اشتراك سنوي في المكتبة المميزة (اضغط على الصورة)

Artificial Intelligence (AI),   which is the behavior of certain properties characterized by computer programs, make them mimic human mental abilities and patterns of work. One of the most important of these characteristics is the ability to learn, infer and react to situations not programmed into the machine. However, this term is controversial because there is no definitive definition of intelligence.

Artificial intelligence  is a branch of computer science. Much of the literature defines artificial intelligence as: “the study and design of intelligent customers.” An intelligent customer is a system that understands its environment and takes positions that increase its chance of success in achieving its mission or team mission.

This definition, in terms of goals, actions, perception, and environment is due to Russell & Norvig (2003) and other definitions also include knowledge and learning as additional criteria. Computer scientist John McCarthy originally coined the term in 1956, [1]  and himself defined it as “the science and engineering of making intelligent machines”. [2]  Andreas Kaplan and Michael Heinlein define artificial intelligence as “the ability of a system to correctly interpret external data, learn from that data, and use that knowledge to achieve specific goals and tasks through flexible adaptation.”

History of Artificial Intelligence Research

In the mid-20th century, a few scientists began exploring a new approach to building intelligent machines, based on recent discoveries in neuroscience, a new mathematical theory of information, the development of cybernetics, and above all, by the invention of the digital computer, a machine that could simulate The human computational thinking process. [10]

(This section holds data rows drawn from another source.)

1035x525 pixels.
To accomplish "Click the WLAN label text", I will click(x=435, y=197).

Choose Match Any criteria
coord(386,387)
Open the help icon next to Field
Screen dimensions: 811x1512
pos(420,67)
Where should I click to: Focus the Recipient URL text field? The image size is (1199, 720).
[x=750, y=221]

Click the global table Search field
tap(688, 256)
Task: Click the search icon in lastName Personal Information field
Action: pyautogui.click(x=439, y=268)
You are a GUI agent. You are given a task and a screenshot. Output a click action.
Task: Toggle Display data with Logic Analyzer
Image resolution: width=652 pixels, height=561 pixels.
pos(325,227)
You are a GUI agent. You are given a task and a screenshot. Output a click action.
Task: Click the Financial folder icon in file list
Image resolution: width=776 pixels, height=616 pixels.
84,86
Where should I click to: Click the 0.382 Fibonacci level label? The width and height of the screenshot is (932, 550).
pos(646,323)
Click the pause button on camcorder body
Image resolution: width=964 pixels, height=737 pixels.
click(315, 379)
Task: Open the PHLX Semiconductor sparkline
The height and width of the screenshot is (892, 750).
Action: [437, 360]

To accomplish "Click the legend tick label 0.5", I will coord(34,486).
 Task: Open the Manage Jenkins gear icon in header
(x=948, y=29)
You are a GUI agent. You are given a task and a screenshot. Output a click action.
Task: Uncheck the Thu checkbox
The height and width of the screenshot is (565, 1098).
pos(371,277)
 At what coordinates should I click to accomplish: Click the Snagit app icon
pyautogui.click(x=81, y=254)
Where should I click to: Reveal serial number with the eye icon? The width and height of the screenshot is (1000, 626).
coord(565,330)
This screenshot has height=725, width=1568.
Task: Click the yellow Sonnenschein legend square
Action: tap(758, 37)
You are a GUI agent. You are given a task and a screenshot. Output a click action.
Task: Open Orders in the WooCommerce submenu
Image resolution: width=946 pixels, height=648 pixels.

He established the modern field of AI research at a conference on the campus of Dartmouth College in the summer of 1956. [11]  These attendees became leaders in AI research for several decades, notably John McCarthy and Marvin Minsky, Allen Noel and Herbert Simon who established AI laboratories at MIT ( MIT), Carnegie Mellon University (CMU), and Stanford, they and their students have written programs that have surprised most people. The computer was solving algebra problems, proving logical theorems, and speaking English. [12]  By the mid-1960s this research was being generously funded by the US Department of Defense. These researchers made the following predictions:

  • 1965, e. a. Simon: “Machines will be able, within twenty years, to do whatever work a man can do.” [13]
  • 1967, Marvin Minsky: “Within a generation…the problem of creating ‘artificial intelligence’ will be largely solved.” [14]

But they failed to realize the difficulty of some of the problems they faced. [15]  In 1974, in response to criticism from England’s Sir James Lightttle and persistent pressure from Congress to fund more productive projects, the US and British governments cut funding for all undirected exploratory research in AI, the first setback for AI research. [16]

In the early 1980s, AI research experienced a new revival through the commercial success of “expert systems,”  [17]  an AI program that simulates the knowledge and analytical skills of one or more human experts. By 1985, artificial intelligence research profits in the marketplace had reached more than $1 billion, and governments began funding again. [18]  A few years later, beginning with the collapse of the Lisp Machine market in 1987, AI research experienced another but longer setback. [19]

In the 1990s and early 2000s, AI achieved even greater successes, albeit somewhat behind the scenes. AI is used in logistics, data mining, medical diagnostics and many other areas across the technology industry. [6]  This success is due to several factors: the great power of computers today (see Moore’s Law), the increased focus on solving specific sub-problems, the creation of new relationships between the field of artificial intelligence and other areas of work on similar problems, and above all researchers have begun to commit With strong mathematical curricula and strict scientific standards. [20]

In the twenty-first century, AI research has become so highly specialized and technical, that it has broken into so deeply independent sub-fields that they are few among them. Divisions of the field have grown around particular institutions, researchers have worked to solve specific problems, long-standing differences of opinion about how AI should work, and different tools are widely applied.

Artificial intelligence and national security in Israel

 The twenty-first century is considered the century of artificial intelligence as a technology with revolutionary potential in all economic, security, military, technological and even health fields; The ability to transform tasks previously performed by humans into tasks for which a machine is responsible, even in areas of life that were difficult to imagine being automated, has had far-reaching effects. Although it remains difficult to fully assess the scope and characteristics of this revolution, the need to prepare for it and understand its far-reaching implications cannot be ignored. Both for those who succeeded in adopting it and taking it to the field, and for those who were late.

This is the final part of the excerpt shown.